[UPDATED] Rockwell Collins and B/E Aerospace will consolidate headquarters and move quickly to realize synergies, Rockwell Collins said Monday after announcing plans to acquire aircraft cabin supplier B/E Aerospace for $8.3 billion in a deal that is expected to complete in spring 2017.
In a statement issued on Oct. 23, Rockwell Collins said it had entered a definitive agreement to acquire B/E Aerospace for approximately $6.4 billion in cash and stock, plus it will take on $1.9 billion in net debt. The agreement is subject to shareholder and regulatory approvals.
B/E Aerospace is a significant player in the global aircraft cabin interiors’ market, employing around 10,000 staff. The company designs, develops and manufactures seats, lighting and oxygen systems, galley equipment and lavatories for commercial aircraft and business jets.
Rockwell Collins specializes in flight deck avionics, cabin electronics, mission communications, simulation and training and information management systems, making it dependent on aircraft production rates. Also, once the avionics are installed, they typically remain on-wing unless there is a regulatory mandate that requires a change. Conversely, B/E Aerospace’s business is driven by airline cycles, with far more retrofit work, spreading the risk for the newly enlarged company.
Combined, the two companies have nearly 30,000 employees, $8.1 billion in revenue and $1.9 billion in EBITDA for the 12 months ended Sept. 30, 2016. This is before accounting for synergies from the B/E Aerospace acquisition.
“This combination delivers significant long-term benefits neither company could realize on its own,” B/E Aerospace founder and chairman Amin Khoury said.
Current B/E Aerospace CEO Werner Lieberherr will become EVP and COO of Rockwell Collins’ newly created aircraft interior systems segment. Lieberherr will take a seat on the Rockwell Collins board alongside a second B/E Aerospace representative. This is a similar structure to the one used when Rockwell Collins acquired ARINC in 2013.
B/E Aerospace shareholders will receive $62 per share, comprising $34.10 in cash and $27.90 in Rockwell Collins shares. This means that, on completion, current B/E Aerospace shareowners will own approximately 20% of the combined company. “From a financial perspective, this is very attractive to both company’s shareholders,” Rockwell Collins chairman, president and CEO Kelly Ortberg said.
The acquisition will diversify Rockwell Collins’ activities, delivering $160 million in pre-tax cost synergies, with around 90% of this figure being realized by year two (FY2019). Rockwell Collins added that the deal will be “double-digit accretive to earnings per share in first full fiscal year with expected combined five-year free cash flow generation in excess of $6 billion.”

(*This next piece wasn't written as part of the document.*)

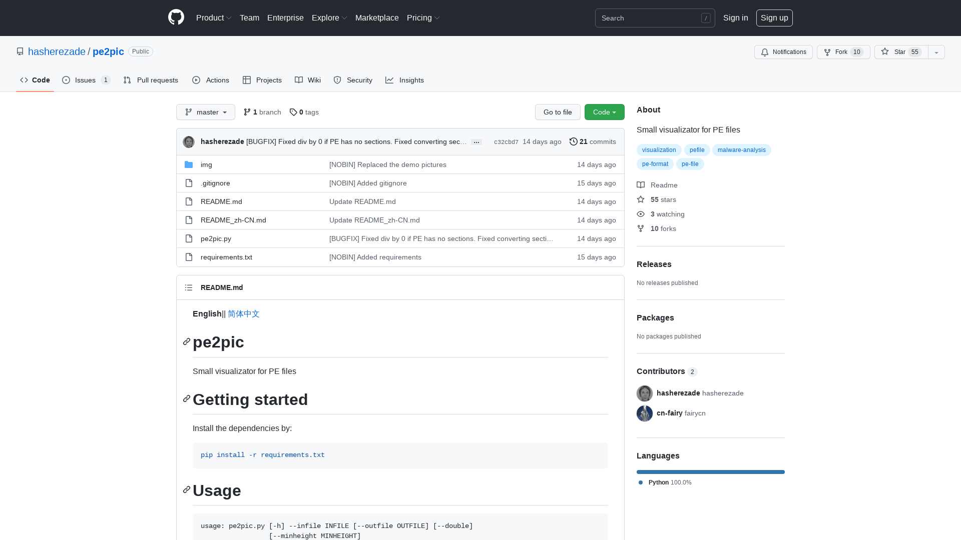Image resolution: width=961 pixels, height=540 pixels.
Task: Open the README table of contents icon
Action: pyautogui.click(x=189, y=288)
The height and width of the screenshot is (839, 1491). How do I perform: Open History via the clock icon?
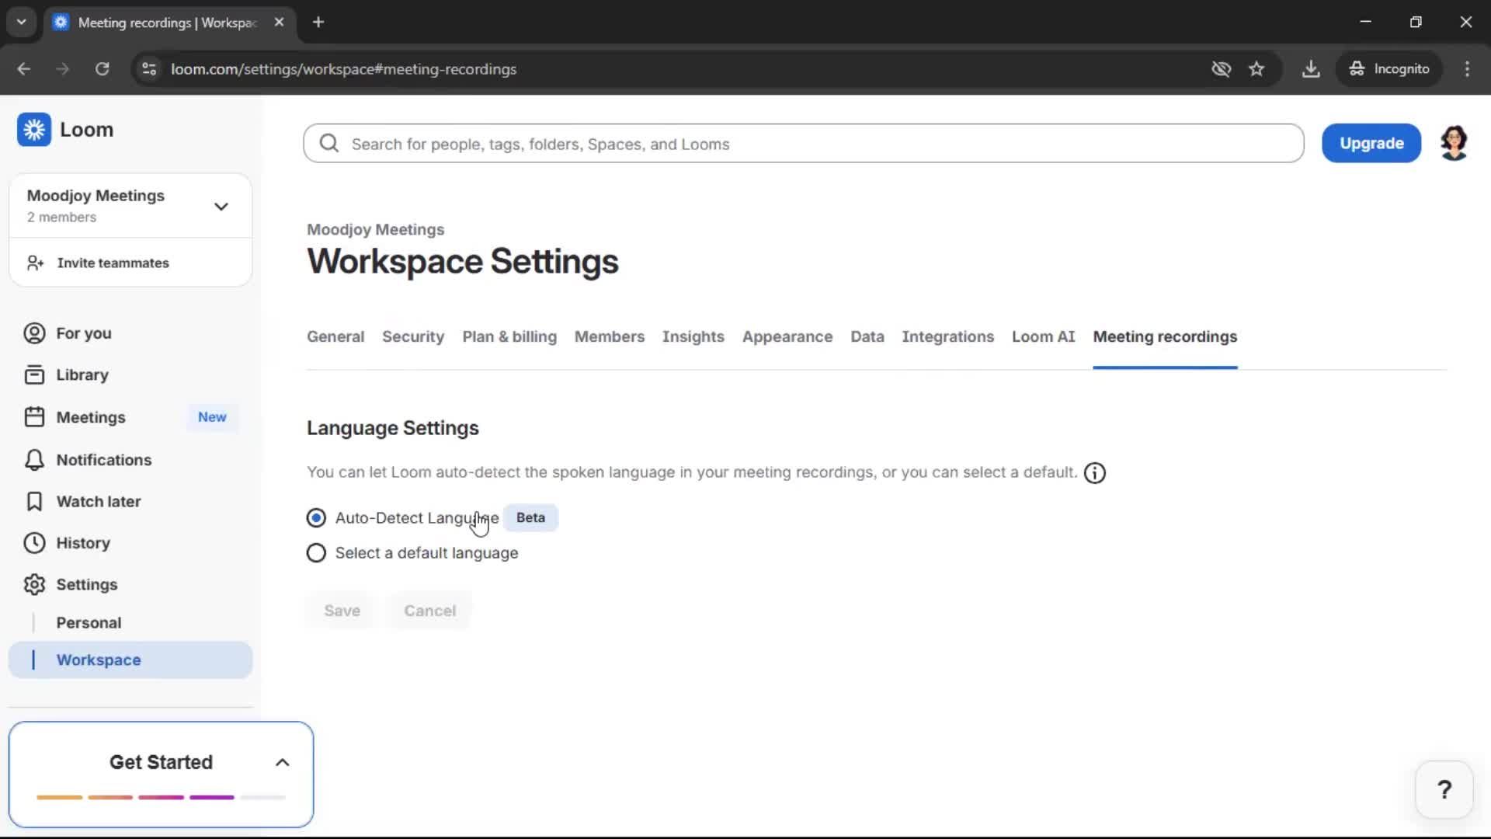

Synergies will come from four key areas. First, the companies plan to rapidly eliminate duplicated processes and consolidate their headquarters. A second area, which has already been evaluated in detail, is supply chain rationalization. Third, the two companies will look at their IT systems on a plant-by-plant basis and, finally, they will look at “wher and how” they build products, shifting production to countries with low manufacturing costs.
Most importantly, Ortberg said the combination reflects increasing demand for a connected aircraft, wher the cabin is becoming a “node on the network.” Rockwell Collins can give B/E Aerospace smart-cabin capability, while B/E Aerospace produces cabin hardware.
When aircraft are havin avionics work done, B/E Aerospace can perform cabin upgrades, giving it access to a stream of work that it previously did not have. Likewise, B/E Aerospace may be able to increase its standard fit work on aircraft programs through Rockwell Collins strong relationships with the original equipment manufacturers (OEMs). Meanwhile, Rockwell Collins will benefit from B/E Aerospace’s direct airline contacts.